*DIRECTIONS FOR THIS TASK*: Render the lines of the material as a JSON list of strings, one string per line and no blank lines. Begin at the line containing "329x261 pixels.", continue through the end of the material, and leave the pictures out.

[Items from a dataset]
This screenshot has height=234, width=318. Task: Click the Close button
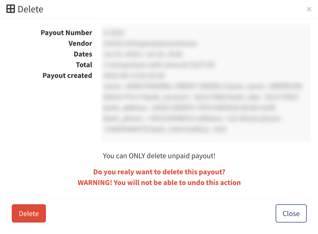(291, 213)
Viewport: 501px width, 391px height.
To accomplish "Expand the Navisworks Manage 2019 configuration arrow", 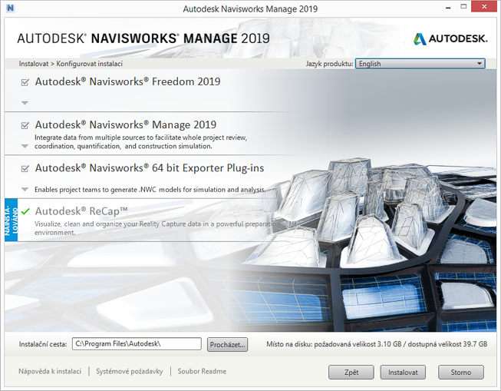I will coord(25,146).
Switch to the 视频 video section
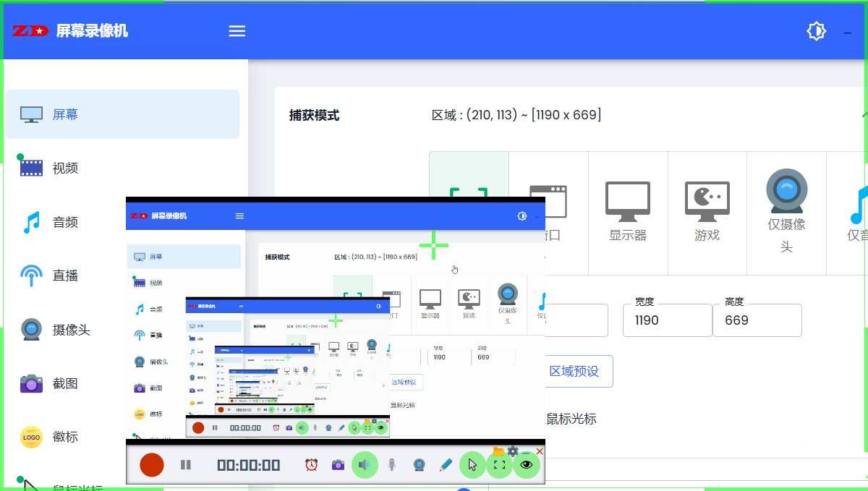Screen dimensions: 868x491 [x=65, y=167]
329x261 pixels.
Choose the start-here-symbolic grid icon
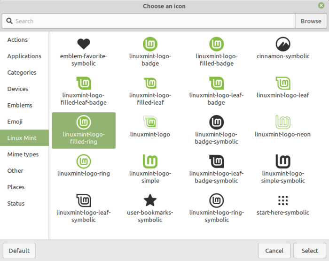click(282, 201)
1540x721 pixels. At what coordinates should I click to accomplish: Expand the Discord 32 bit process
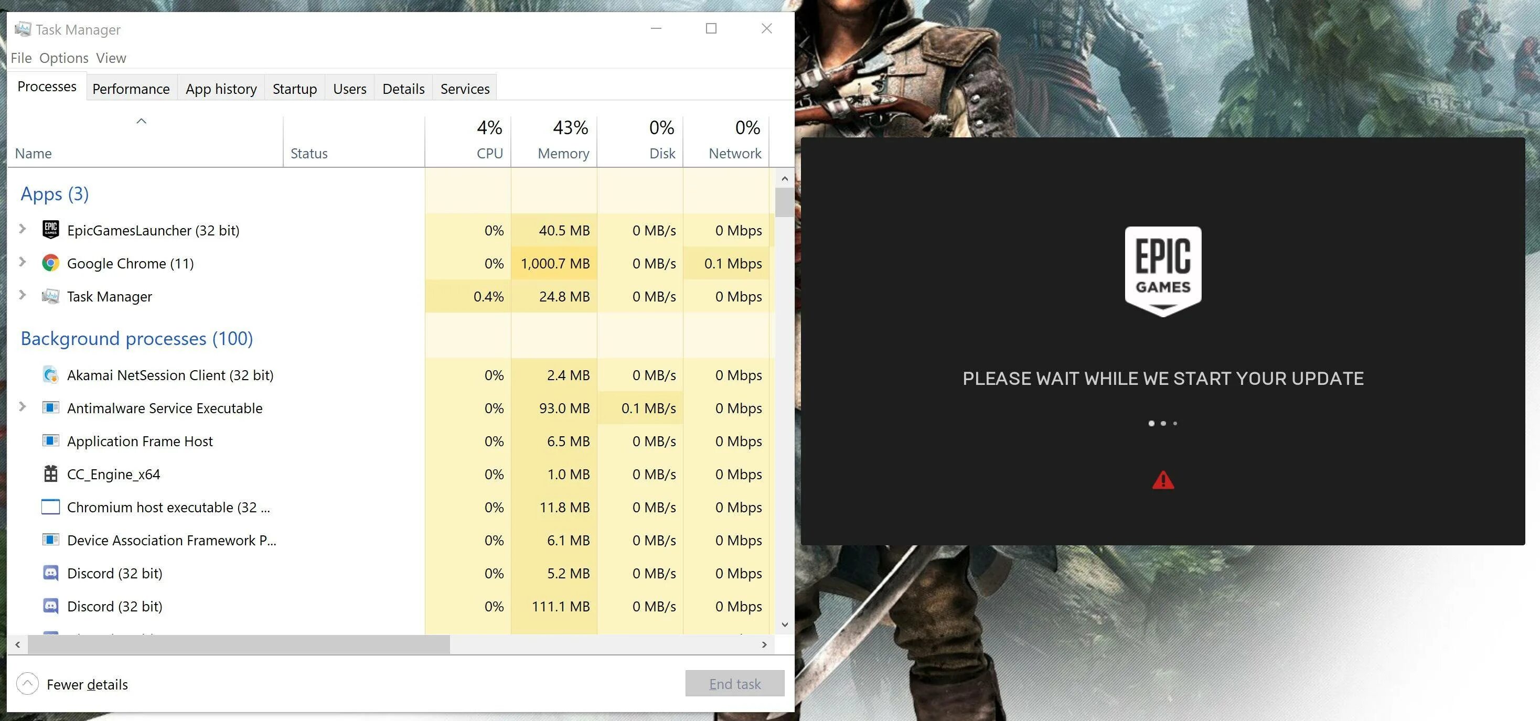(x=22, y=573)
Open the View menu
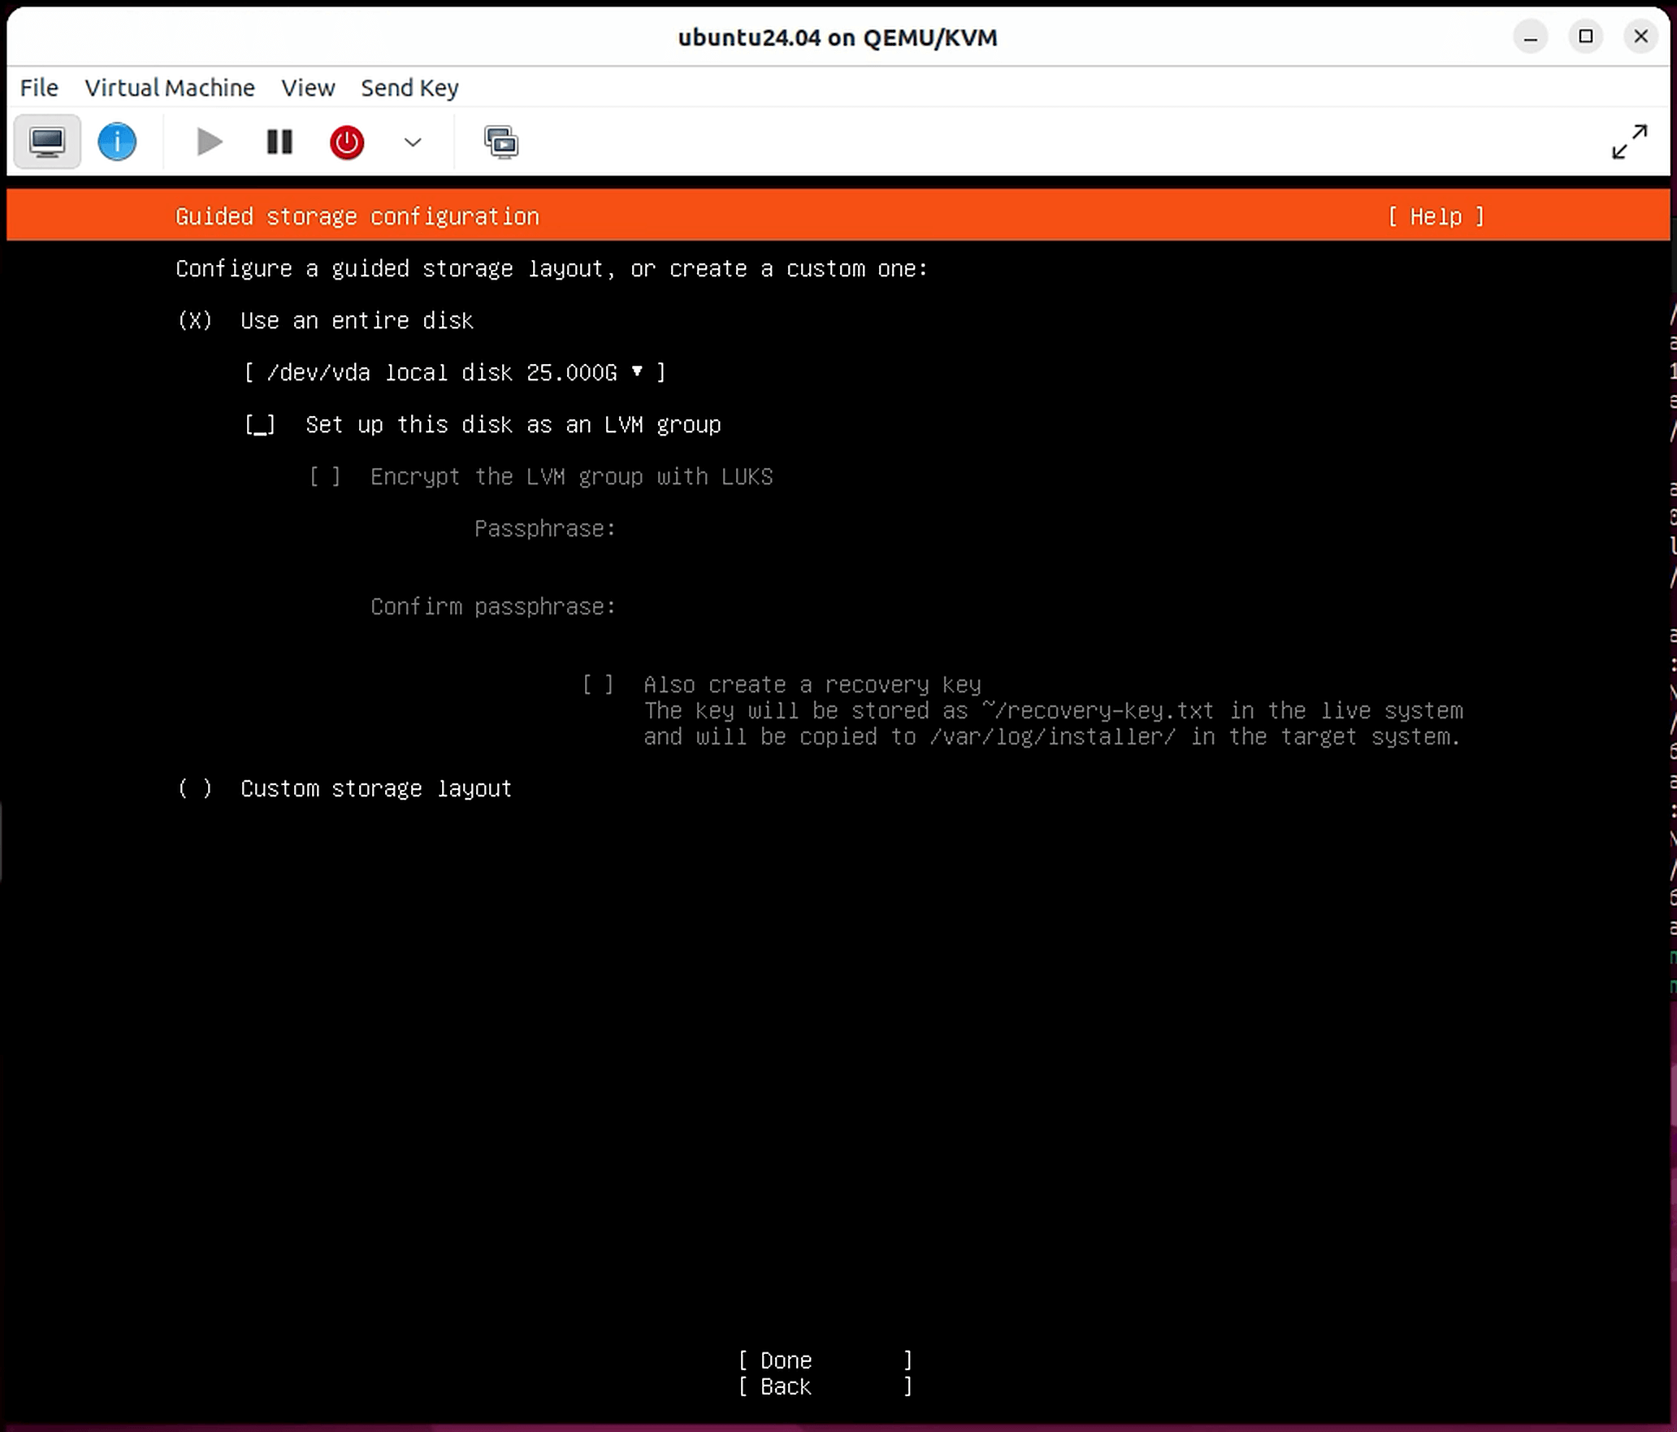This screenshot has width=1677, height=1432. click(308, 88)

*ANSWER TO THIS TASK*:
[
  "329x261 pixels.",
  "Choose the start-here-symbolic grid icon",
  "click(282, 201)",
  "1540x721 pixels. At what coordinates should I click to accomplish: Expand the Discord 32 bit process",
  "(x=22, y=573)",
  "Open the View menu",
  "This screenshot has width=1677, height=1432. click(308, 88)"
]